[SOURCE MATERIAL Boundary: Start]
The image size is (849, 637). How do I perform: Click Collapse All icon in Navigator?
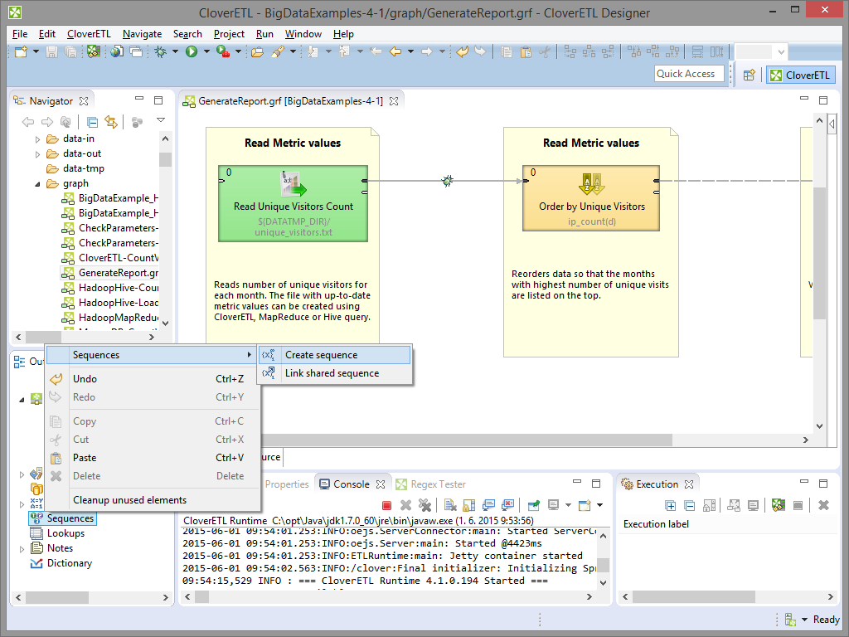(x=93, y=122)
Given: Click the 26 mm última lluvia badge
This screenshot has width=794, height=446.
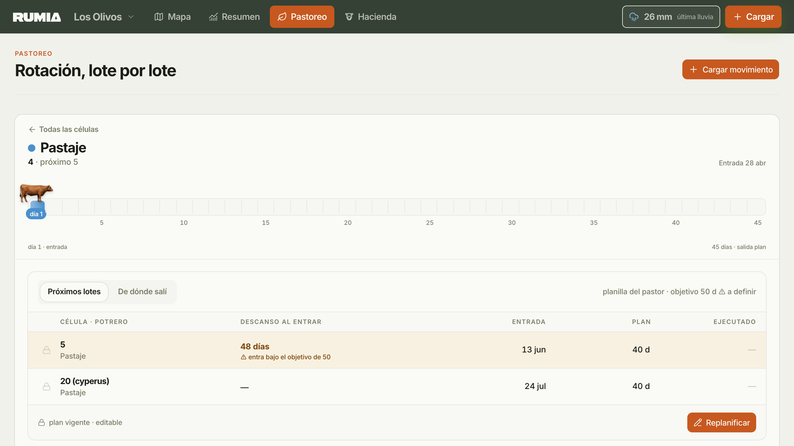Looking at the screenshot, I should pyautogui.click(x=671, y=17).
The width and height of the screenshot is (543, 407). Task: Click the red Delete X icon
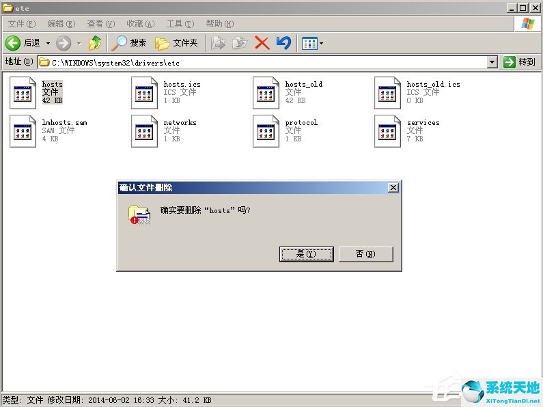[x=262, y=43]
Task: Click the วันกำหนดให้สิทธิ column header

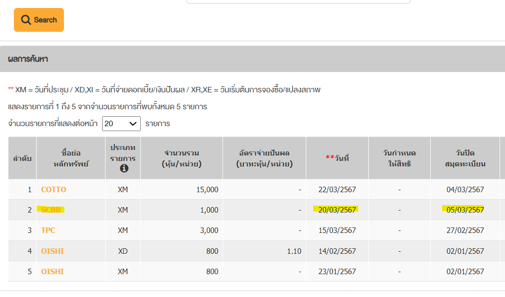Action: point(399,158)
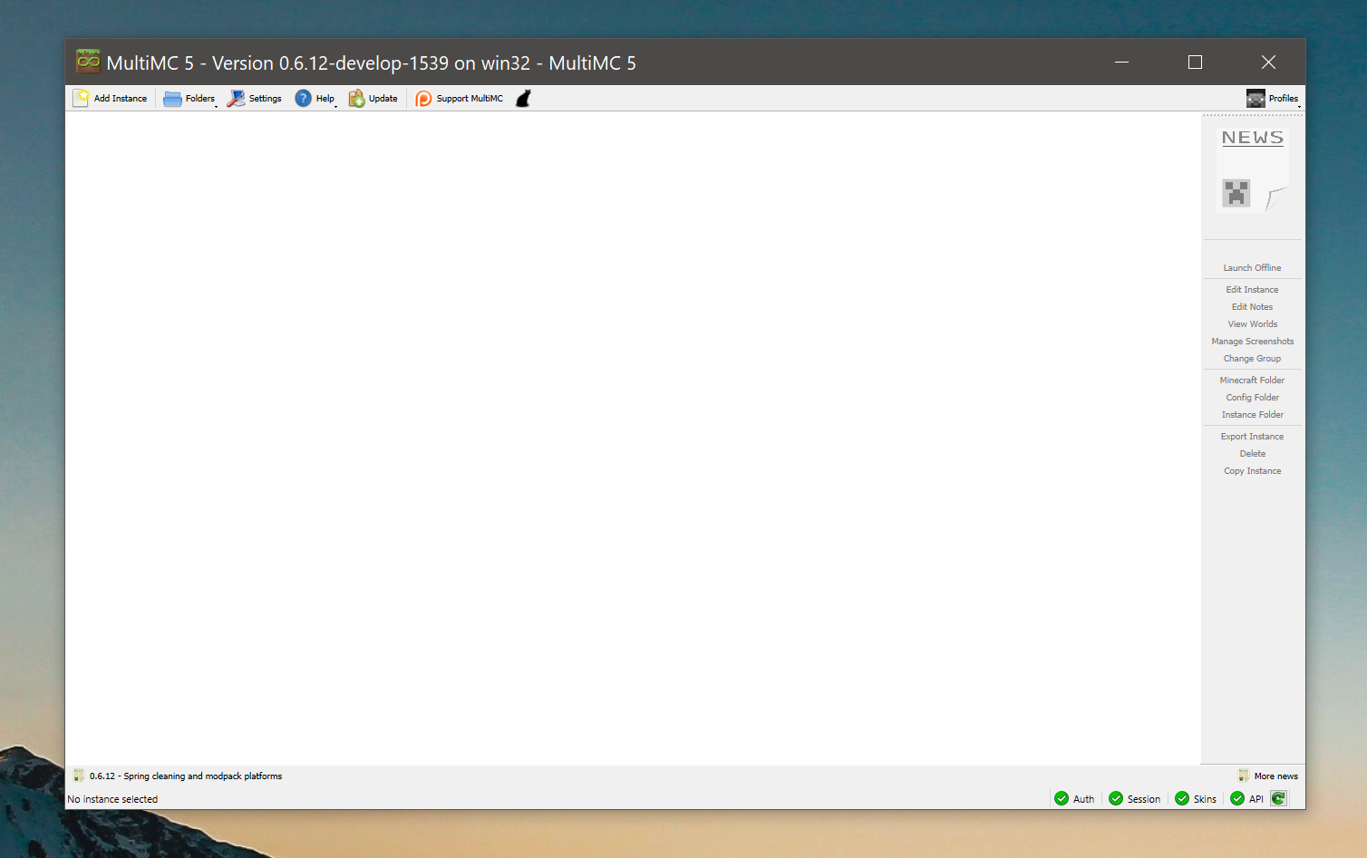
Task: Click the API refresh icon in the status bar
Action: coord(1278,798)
[SOURCE MATERIAL Boundary: End]
[SOURCE MATERIAL Boundary: Start]
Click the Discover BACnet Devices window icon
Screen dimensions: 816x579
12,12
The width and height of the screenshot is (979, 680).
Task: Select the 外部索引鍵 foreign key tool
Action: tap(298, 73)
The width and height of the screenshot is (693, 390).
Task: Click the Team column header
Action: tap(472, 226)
[SOURCE MATERIAL Boundary: End]
[SOURCE MATERIAL Boundary: Start]
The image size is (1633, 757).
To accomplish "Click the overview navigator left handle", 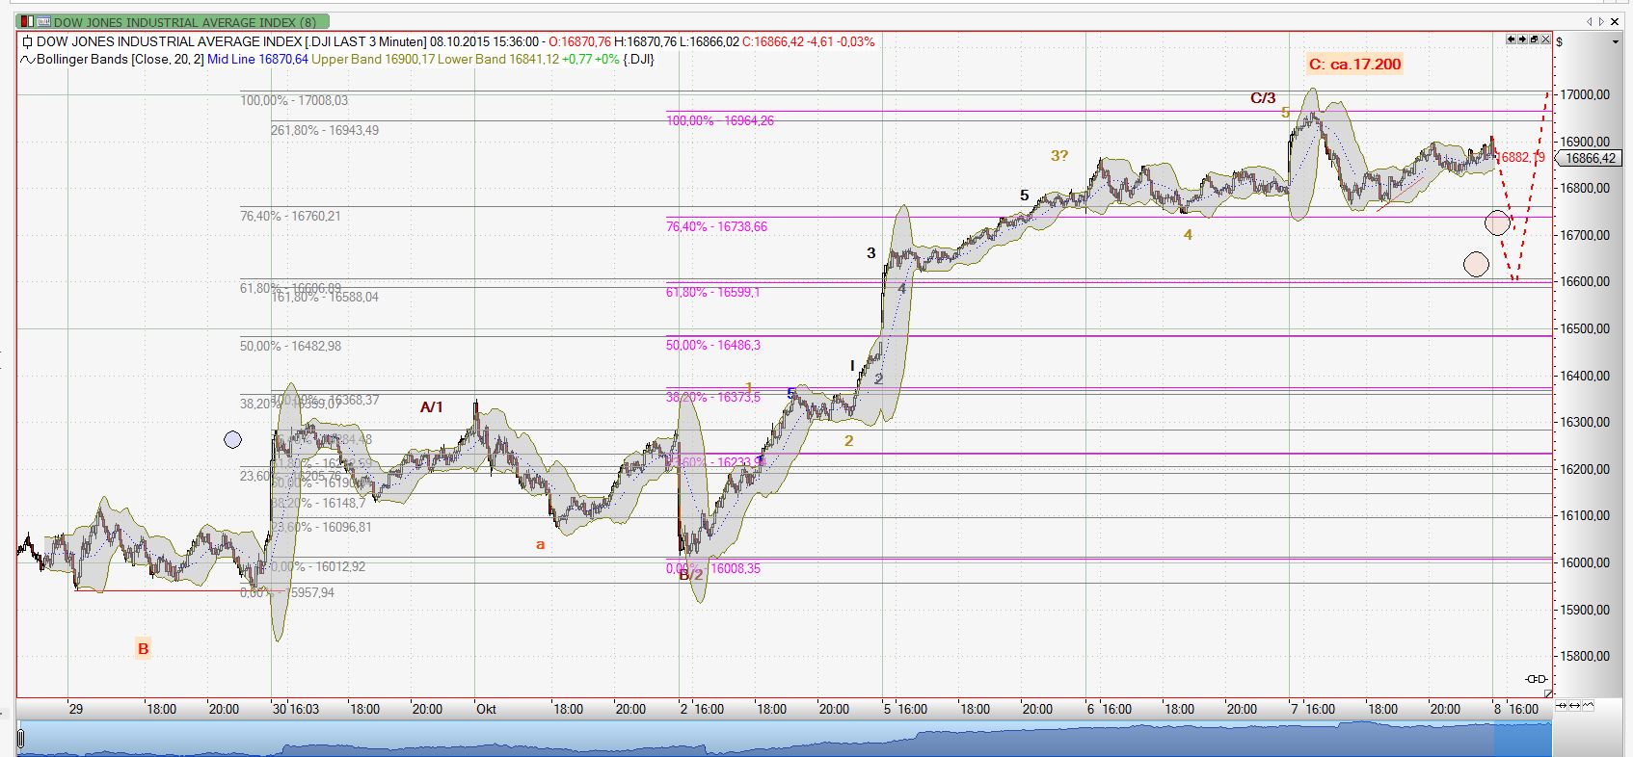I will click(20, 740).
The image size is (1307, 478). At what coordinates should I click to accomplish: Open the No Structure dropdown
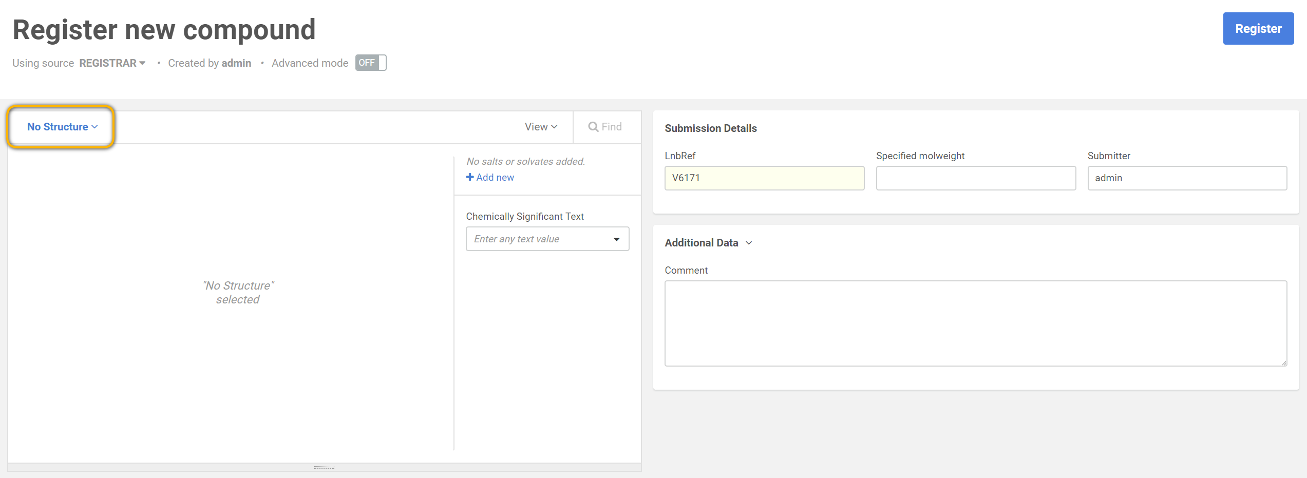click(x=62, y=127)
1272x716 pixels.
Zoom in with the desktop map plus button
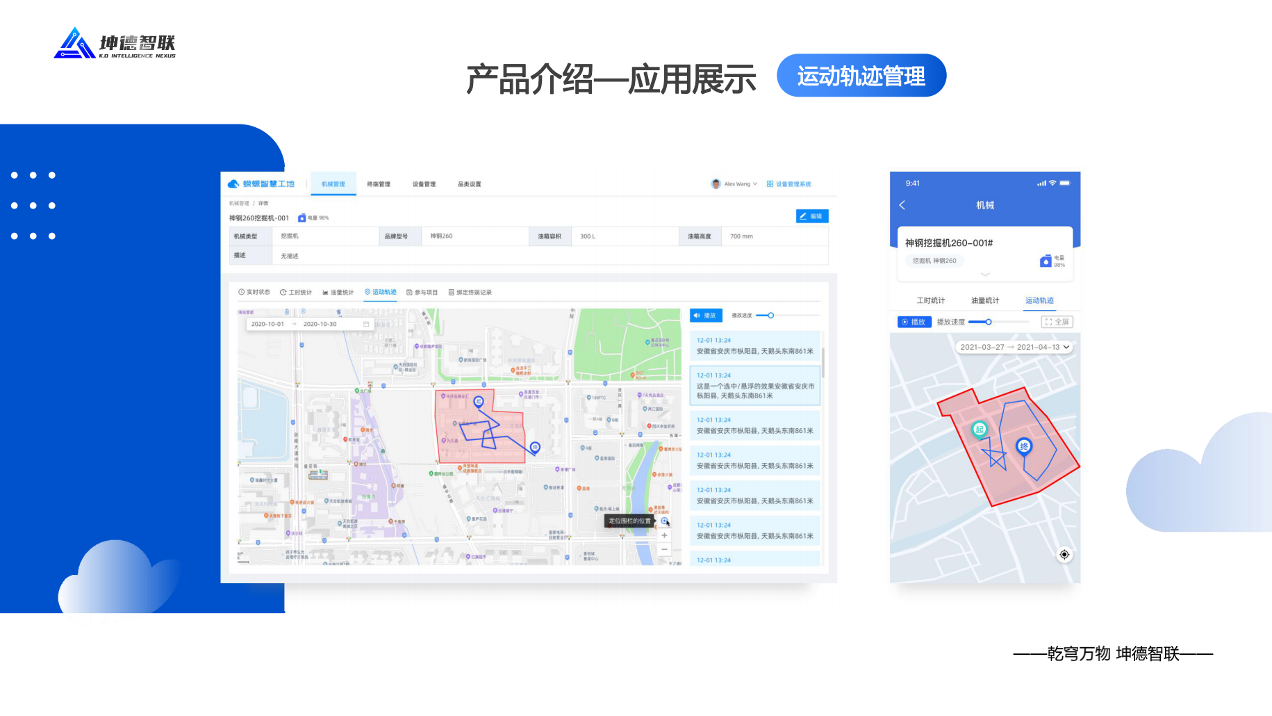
[SOURCE MATERIAL Boundary: End]
From the records above, copy only the lines running from the line holding "The image size is (1307, 478)." through the line holding "Zoom in with the desktop map plus button", with no pictures.

▶ [WRITTEN ANSWER]:
The image size is (1307, 478). At what coordinates should I click to accomplish: Open the No Structure dropdown
click(x=62, y=127)
1272x716 pixels.
Zoom in with the desktop map plus button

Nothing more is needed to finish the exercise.